● **Goal**
Copy the records below, replacing each "Instruction" with "Command" and keeping everything else the same.

Records from a dataset
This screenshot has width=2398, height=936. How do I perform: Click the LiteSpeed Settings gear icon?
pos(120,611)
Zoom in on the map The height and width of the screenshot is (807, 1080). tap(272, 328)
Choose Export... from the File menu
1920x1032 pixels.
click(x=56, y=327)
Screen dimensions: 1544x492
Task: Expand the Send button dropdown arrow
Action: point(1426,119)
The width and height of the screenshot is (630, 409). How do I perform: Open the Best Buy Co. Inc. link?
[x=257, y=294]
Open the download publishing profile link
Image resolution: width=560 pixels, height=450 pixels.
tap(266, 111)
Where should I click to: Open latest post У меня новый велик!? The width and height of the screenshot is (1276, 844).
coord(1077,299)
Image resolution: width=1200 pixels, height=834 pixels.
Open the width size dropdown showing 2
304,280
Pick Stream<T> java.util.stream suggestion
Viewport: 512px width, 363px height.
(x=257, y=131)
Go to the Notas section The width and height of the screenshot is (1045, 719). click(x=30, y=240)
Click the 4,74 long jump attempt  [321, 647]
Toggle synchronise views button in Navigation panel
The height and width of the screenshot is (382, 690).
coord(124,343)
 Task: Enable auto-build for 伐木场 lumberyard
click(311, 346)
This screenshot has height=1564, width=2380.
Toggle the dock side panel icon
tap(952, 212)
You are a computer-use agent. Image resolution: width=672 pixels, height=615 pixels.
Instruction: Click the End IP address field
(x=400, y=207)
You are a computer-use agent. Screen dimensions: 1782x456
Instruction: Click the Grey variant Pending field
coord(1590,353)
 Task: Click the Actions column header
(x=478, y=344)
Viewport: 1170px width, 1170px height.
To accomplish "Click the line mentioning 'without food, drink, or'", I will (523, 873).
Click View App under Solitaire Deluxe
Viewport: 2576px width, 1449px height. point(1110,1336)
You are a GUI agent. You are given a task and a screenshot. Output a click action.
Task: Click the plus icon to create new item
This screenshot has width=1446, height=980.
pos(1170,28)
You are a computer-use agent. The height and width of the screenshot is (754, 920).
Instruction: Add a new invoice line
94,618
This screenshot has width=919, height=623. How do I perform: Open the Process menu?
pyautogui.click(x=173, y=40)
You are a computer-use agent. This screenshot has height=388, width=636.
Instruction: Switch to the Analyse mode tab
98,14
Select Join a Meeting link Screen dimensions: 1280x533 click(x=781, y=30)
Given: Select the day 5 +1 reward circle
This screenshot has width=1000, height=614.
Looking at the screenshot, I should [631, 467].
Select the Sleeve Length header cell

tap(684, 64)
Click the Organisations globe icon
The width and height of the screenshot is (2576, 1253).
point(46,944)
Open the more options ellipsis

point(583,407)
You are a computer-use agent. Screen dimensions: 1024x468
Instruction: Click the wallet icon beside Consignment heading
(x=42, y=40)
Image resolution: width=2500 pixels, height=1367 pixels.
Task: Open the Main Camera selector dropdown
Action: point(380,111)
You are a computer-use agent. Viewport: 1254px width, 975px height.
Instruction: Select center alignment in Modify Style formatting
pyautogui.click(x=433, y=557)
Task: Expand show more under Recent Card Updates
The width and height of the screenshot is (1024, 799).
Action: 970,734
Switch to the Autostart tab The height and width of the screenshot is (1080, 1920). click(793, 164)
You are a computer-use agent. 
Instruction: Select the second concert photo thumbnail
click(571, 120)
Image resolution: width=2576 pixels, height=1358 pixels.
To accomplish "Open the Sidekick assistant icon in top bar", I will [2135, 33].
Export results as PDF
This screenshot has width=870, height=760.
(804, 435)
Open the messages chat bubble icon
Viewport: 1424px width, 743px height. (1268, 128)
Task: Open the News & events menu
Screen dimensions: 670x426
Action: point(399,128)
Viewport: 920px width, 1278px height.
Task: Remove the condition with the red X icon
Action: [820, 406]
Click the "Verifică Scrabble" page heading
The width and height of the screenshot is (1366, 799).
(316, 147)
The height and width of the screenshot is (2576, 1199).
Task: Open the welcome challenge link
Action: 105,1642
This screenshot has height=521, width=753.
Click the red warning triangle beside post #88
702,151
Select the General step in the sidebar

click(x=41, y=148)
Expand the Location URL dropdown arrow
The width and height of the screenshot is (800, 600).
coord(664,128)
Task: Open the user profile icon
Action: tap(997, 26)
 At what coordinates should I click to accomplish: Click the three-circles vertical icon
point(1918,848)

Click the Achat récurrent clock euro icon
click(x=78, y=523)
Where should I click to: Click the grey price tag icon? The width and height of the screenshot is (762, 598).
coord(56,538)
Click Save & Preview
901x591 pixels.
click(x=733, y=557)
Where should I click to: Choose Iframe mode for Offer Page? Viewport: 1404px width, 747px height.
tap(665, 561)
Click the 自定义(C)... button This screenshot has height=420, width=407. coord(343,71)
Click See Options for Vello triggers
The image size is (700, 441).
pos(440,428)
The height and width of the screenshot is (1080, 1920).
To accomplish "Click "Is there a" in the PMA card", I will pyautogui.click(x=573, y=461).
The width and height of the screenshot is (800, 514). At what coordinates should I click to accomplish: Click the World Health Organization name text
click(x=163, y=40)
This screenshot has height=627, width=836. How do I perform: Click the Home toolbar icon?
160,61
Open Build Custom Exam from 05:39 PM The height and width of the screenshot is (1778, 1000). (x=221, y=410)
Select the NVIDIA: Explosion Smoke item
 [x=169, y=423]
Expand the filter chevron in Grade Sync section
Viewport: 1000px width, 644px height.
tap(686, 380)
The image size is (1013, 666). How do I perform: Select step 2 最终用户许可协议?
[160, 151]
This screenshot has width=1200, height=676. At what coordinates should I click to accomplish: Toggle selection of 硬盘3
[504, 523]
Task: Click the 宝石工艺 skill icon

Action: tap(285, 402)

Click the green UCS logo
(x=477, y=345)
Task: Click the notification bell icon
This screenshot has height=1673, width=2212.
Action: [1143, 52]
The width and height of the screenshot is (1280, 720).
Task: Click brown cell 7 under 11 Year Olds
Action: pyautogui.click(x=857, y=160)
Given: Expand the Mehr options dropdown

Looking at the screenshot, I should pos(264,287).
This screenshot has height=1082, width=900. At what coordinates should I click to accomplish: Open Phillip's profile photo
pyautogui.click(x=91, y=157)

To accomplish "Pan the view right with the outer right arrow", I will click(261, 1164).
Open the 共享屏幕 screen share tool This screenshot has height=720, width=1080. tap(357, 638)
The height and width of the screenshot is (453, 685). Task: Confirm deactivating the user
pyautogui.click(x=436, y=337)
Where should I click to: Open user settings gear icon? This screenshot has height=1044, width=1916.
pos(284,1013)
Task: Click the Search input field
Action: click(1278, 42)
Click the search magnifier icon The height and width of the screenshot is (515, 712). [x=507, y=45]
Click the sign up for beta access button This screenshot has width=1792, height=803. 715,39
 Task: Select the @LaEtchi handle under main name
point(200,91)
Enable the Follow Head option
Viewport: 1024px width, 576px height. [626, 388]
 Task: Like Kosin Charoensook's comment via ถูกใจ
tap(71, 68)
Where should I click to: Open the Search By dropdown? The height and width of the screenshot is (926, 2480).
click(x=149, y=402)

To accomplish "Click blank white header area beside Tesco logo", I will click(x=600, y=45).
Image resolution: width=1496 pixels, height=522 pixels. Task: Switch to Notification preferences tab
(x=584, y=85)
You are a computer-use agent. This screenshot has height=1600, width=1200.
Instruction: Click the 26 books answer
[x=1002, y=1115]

● **Complete answer**
This screenshot has width=2398, height=936. How do I perform: Click the LiteSpeed Settings gear icon?
pos(120,611)
Zoom in on the map The height and width of the screenshot is (807, 1080). tap(272, 328)
Choose Export... from the File menu
1920x1032 pixels.
click(x=56, y=327)
Screen dimensions: 1544x492
Task: Expand the Send button dropdown arrow
Action: point(1426,119)
The width and height of the screenshot is (630, 409). How do I perform: Open the Best Buy Co. Inc. link?
[x=257, y=294]
Open the download publishing profile link
Image resolution: width=560 pixels, height=450 pixels.
tap(266, 111)
Where should I click to: Open latest post У меня новый велик!? The width and height of the screenshot is (1276, 844).
coord(1077,299)
Image resolution: width=1200 pixels, height=834 pixels.
Open the width size dropdown showing 2
304,280
Pick Stream<T> java.util.stream suggestion
Viewport: 512px width, 363px height.
(x=257, y=131)
Go to the Notas section The width and height of the screenshot is (1045, 719). click(x=30, y=240)
Click the 4,74 long jump attempt  [321, 647]
Toggle synchronise views button in Navigation panel
The height and width of the screenshot is (382, 690).
coord(124,343)
 Task: Enable auto-build for 伐木场 lumberyard
click(311, 346)
This screenshot has height=1564, width=2380.
Toggle the dock side panel icon
tap(952, 212)
You are a computer-use agent. Image resolution: width=672 pixels, height=615 pixels.
Command: Click the End IP address field
(x=400, y=207)
You are a computer-use agent. Screen dimensions: 1782x456
Command: Click the Grey variant Pending field
coord(1590,353)
 Task: Click the Actions column header
(x=478, y=344)
Viewport: 1170px width, 1170px height.
To accomplish "Click the line mentioning 'without food, drink, or'", I will (523, 873).
Click View App under Solitaire Deluxe
Viewport: 2576px width, 1449px height. point(1110,1336)
You are a GUI agent. You are given a task and a screenshot. Output a click action.
Task: Click the plus icon to create new item
This screenshot has width=1446, height=980.
pos(1170,28)
You are a computer-use agent. The height and width of the screenshot is (754, 920).
Command: Add a new invoice line
94,618
This screenshot has width=919, height=623. How do I perform: Open the Process menu?
pyautogui.click(x=173, y=40)
You are a computer-use agent. This screenshot has height=388, width=636.
Command: Switch to the Analyse mode tab
98,14
Select Join a Meeting link Screen dimensions: 1280x533 click(x=781, y=30)
Given: Select the day 5 +1 reward circle
This screenshot has width=1000, height=614.
Looking at the screenshot, I should [631, 467].
Select the Sleeve Length header cell

tap(684, 64)
Click the Organisations globe icon
The width and height of the screenshot is (2576, 1253).
point(46,944)
Open the more options ellipsis

point(583,407)
You are a computer-use agent. Screen dimensions: 1024x468
Command: Click the wallet icon beside Consignment heading
(x=42, y=40)
Image resolution: width=2500 pixels, height=1367 pixels.
Task: Open the Main Camera selector dropdown
Action: point(380,111)
You are a computer-use agent. Viewport: 1254px width, 975px height.
Command: Select center alignment in Modify Style formatting
pyautogui.click(x=433, y=557)
Task: Expand show more under Recent Card Updates
The width and height of the screenshot is (1024, 799).
Action: 970,734
Switch to the Autostart tab The height and width of the screenshot is (1080, 1920). click(793, 164)
You are a computer-use agent. 
Command: Select the second concert photo thumbnail
click(571, 120)
Image resolution: width=2576 pixels, height=1358 pixels.
To accomplish "Open the Sidekick assistant icon in top bar", I will [2135, 33].
Export results as PDF
This screenshot has width=870, height=760.
(804, 435)
Open the messages chat bubble icon
Viewport: 1424px width, 743px height. (1268, 128)
Task: Open the News & events menu
Screen dimensions: 670x426
Action: point(399,128)
Viewport: 920px width, 1278px height.
Task: Remove the condition with the red X icon
Action: [820, 406]
Click the "Verifică Scrabble" page heading
The width and height of the screenshot is (1366, 799).
(316, 147)
The height and width of the screenshot is (2576, 1199).
Task: Open the welcome challenge link
Action: 105,1642
This screenshot has height=521, width=753.
Click the red warning triangle beside post #88
702,151
Select the General step in the sidebar

click(x=41, y=148)
Expand the Location URL dropdown arrow
The width and height of the screenshot is (800, 600).
coord(664,128)
Task: Open the user profile icon
Action: tap(997, 26)
 At what coordinates should I click to accomplish: Click the three-circles vertical icon
point(1918,848)

Click the Achat récurrent clock euro icon
click(x=78, y=523)
Where should I click to: Click the grey price tag icon? The width and height of the screenshot is (762, 598).
coord(56,538)
Click Save & Preview
901x591 pixels.
click(x=733, y=557)
Where should I click to: Choose Iframe mode for Offer Page? Viewport: 1404px width, 747px height.
tap(665, 561)
Click the 自定义(C)... button This screenshot has height=420, width=407. coord(343,71)
Click See Options for Vello triggers
The image size is (700, 441).
pos(440,428)
The height and width of the screenshot is (1080, 1920).
To accomplish "Click "Is there a" in the PMA card", I will pyautogui.click(x=573, y=461).
The width and height of the screenshot is (800, 514). At what coordinates should I click to accomplish: Click the World Health Organization name text
click(x=163, y=40)
This screenshot has height=627, width=836. How do I perform: Click the Home toolbar icon?
160,61
Open Build Custom Exam from 05:39 PM The height and width of the screenshot is (1778, 1000). (x=221, y=410)
Select the NVIDIA: Explosion Smoke item
 [x=169, y=423]
Expand the filter chevron in Grade Sync section
Viewport: 1000px width, 644px height.
tap(686, 380)
The image size is (1013, 666). How do I perform: Select step 2 最终用户许可协议?
[160, 151]
This screenshot has width=1200, height=676. At what coordinates should I click to accomplish: Toggle selection of 硬盘3
[504, 523]
Task: Click the 宝石工艺 skill icon

Action: tap(285, 402)

Click the green UCS logo
(x=477, y=345)
Task: Click the notification bell icon
This screenshot has height=1673, width=2212.
Action: [1143, 52]
The width and height of the screenshot is (1280, 720).
Task: Click brown cell 7 under 11 Year Olds
Action: pyautogui.click(x=857, y=160)
Given: Expand the Mehr options dropdown

Looking at the screenshot, I should pos(264,287).
This screenshot has height=1082, width=900. At what coordinates should I click to accomplish: Open Phillip's profile photo
pyautogui.click(x=91, y=157)

To accomplish "Pan the view right with the outer right arrow", I will click(261, 1164).
Open the 共享屏幕 screen share tool This screenshot has height=720, width=1080. tap(357, 638)
The height and width of the screenshot is (453, 685). Task: Confirm deactivating the user
pyautogui.click(x=436, y=337)
Where should I click to: Open user settings gear icon? This screenshot has height=1044, width=1916.
pos(284,1013)
Task: Click the Search input field
Action: click(1278, 42)
Click the search magnifier icon The height and width of the screenshot is (515, 712). [x=507, y=45]
Click the sign up for beta access button This screenshot has width=1792, height=803. 715,39
 Task: Select the @LaEtchi handle under main name
point(200,91)
Enable the Follow Head option
Viewport: 1024px width, 576px height. [626, 388]
 Task: Like Kosin Charoensook's comment via ถูกใจ
tap(71, 68)
Where should I click to: Open the Search By dropdown? The height and width of the screenshot is (926, 2480).
click(x=149, y=402)

To accomplish "Click blank white header area beside Tesco logo", I will click(x=600, y=45).
Image resolution: width=1496 pixels, height=522 pixels. Task: Switch to Notification preferences tab
(x=584, y=85)
You are a computer-use agent. This screenshot has height=1600, width=1200.
Command: Click the 26 books answer
[x=1002, y=1115]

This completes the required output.